** Opening DOCUMENT EXTRACT block **

Monday, May 30, 2011

Out of Sight, Out of Mind

After her hip surgery and during the nearly three weeks that Frances was in the hospital and the rehabilitation facility I was home alone. There were several things that I had to remember. Turn off the stove, turn down the heat at night, lock the doors and, when I left the house, take the cell phone. I often forget to take it. To help me remember I moved it from its usual place to one where I would be sure to see it. With me the old cliche is true: out of sight, out of mind.

All too often a great natural disaster occurs, like hurricane Katrina, the Haiti earthquake, or the Japan earthquake and tsunami. For a time our national media keeps it before us. Right now our attention is focused on Joplin. But, as time goes by, the media turn to other events. Not everyone forgets, but with many of us it is true: out of sight, out of mind.

If you come to church from West 11th as I do, you turn at the corner on Bertleson where a drunken driver killed several people a few years ago. It was a terrible tragedy and for a long time flower memorials were placed there to remind us. Some are still there but not as many and not as obvious. Usually I don't see them and consequently I don't remember. Out of sight, out of mind.

In 1984 Frances and I had the privilege of visiting St Michael's Cathedral in Coventry, England. The Cathedral is a magnificent, modern building. On the front is a sculpture of St Michael defeating the devil. As you walk into the building from either side you cannot help but see the ruins of the original building that was destroyed by bombs in World War Two. They have left the shell of the original building for all to see. Also, once inside the Cathedral a glass wall with inscribed figures of historical Christians allows you to see the ruins.

** Closing DOCUMENT EXTRACT block **
** Opening COLLECTED MATERIAL block **

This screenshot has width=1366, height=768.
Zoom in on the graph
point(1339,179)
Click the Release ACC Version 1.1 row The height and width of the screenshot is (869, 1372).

** Closing COLLECTED MATERIAL block **

EXERCISE DETAILS> Continue the "Out of Sight, Out of Mind" blog post from its final sentence about the glass wall that lets visitors see the cathedral ruins.

RESULT OF THIS TASK>
As you stand in the ruins your eye is drawn to the charred, ugly cross behind the altar. Someone picked through the rubble of the bombed out ruins and used some blackened pieces of wood to form a crude cross. The bombing occurred on Nov 14, 1943. Only six months later, on Christmas day, the BBC invited Provost Howard to lead a Christmas broadcast from the ruins of the Cathedral. In his message he said, "With Christ born in our hearts today, we are trying, hard as it may be, to banish all thoughts of revenge ... We are going to try to make a kinder, simpler, a more Christ-child-like sort of world in the days beyond this strife."

After the war, as an act of reconciliation the German people collected offerings and paid for the windows in the new Cathedral. Also, a reconciliation statue, titled "Forgiveness", was placed within the ruins. All of these, the new Cathedral, the ruins, the statue and the cross, are visible reminders of the reconciliation found in Christ. We need such visual reminders because it is certainly true -- if it's out of sight, its out of mind.

And so it is with these simple elements, a table that says, "do this in remembrance of me," a piece of bread, a cup of grape juice, the words, "this is my body," and "this is my blood of the covenant." All of this, so simple and yet so important, keep alive and fresh our memory of the sacrifice of Christ on our behalf.